= Walter T. Foster =

Walter Thomas Foster (1891–1981) was an American entrepreneur, artist, art instructor, writer, editor, and publisher. The Walter Foster Publishing Company's line of low-cost art manuals were widely distributed to art stores, often displayed in a metal rack specially made for Foster's oversized art books. Today, Walter Foster Publishing is part of the Quayside Publishing Group, which is owned by Quarto Publishing.

==Laguna Beach artists and books==
While residing in Laguna Beach, California, Foster owned and operated an advertising agency, where he worked with many local artists and illustrators. Through his friends in the art community, he discovered many artists who wanted to teach art and write books. In response, Foster started a publishing company in his home, where he wrote, illustrated, printed, bound, packaged, shipped, and distributed the books himself. An artist in his own right, Foster created the company’s first title, How to Draw, which sold more than one million copies and is still in print today. Foster died in 1981 at the age of 90, at which time his family took over company operations.

One of Foster's most notable artists was Preston Blair, whose book, Animation, sold more than one million copies and is still in print today. Another noteworthy artist, Hal Rasmusson (Aggie Mack), wrote Modern Cartoon. Roger Armstrong (Ella Cinders, Napoleon and Uncle Elby) was the author of How to Draw Comic Strips (1990).

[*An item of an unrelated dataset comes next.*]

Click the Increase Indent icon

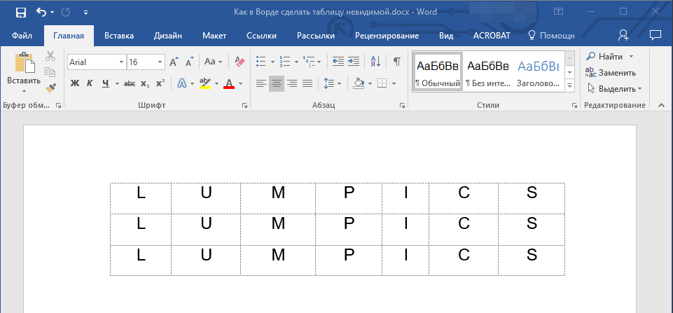[x=354, y=62]
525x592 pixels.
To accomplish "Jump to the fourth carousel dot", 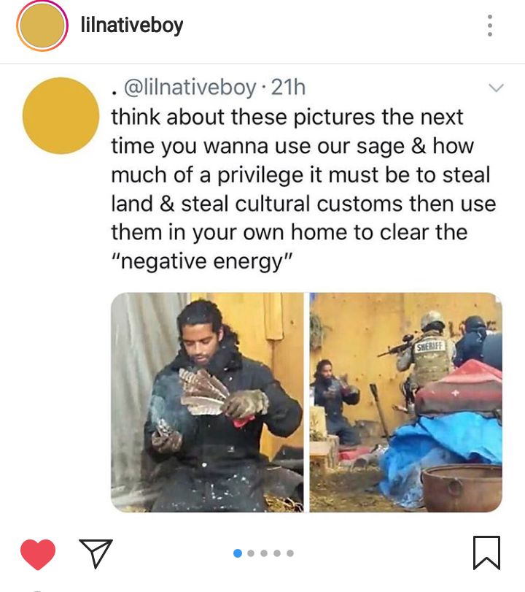I will 277,553.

==Walter Foster Publishing==
In 1988, a group of investors comprising Andrew McNally IV (former president of Rand McNally), Illinois businessman Rhett Butler, attorney Paul Hegness, and California businessman and former Price Waterhouse CPA Ross Sarracino purchased the Walter Foster Publishing Company. With Sarracino at the helm, the company began developing instructional drawing and painting books for children.

The popularity of these children’s books eventually led to licensing agreements with The Walt Disney Company, Nickelodeon, Hasbro, Marvel Entertainment, DC Comics, and Warner Bros. Walter Foster Publishing's Walt Disney books and activity kits have sold more than 4,500,000 copies since 1991.

In 1996, Quarto Publishing, under direction of CEO Laurence Orbach, acquired Walter Foster Publishing, leaving Sarracino at the helm as President and CEO. In addition to growing its publishing and custom packaging (creating books and kits for Baker & Taylor, Barnes & Noble, Chronicle Books, Disney Press, Michaels, Scholastic, TJ Maxx, and Target) business, Foster teamed with MEDL Mobile to create the Learn to Draw Digital Sketchbook app for the iPad. Since the app became available in December 2010, it has been downloaded over 200,000 times.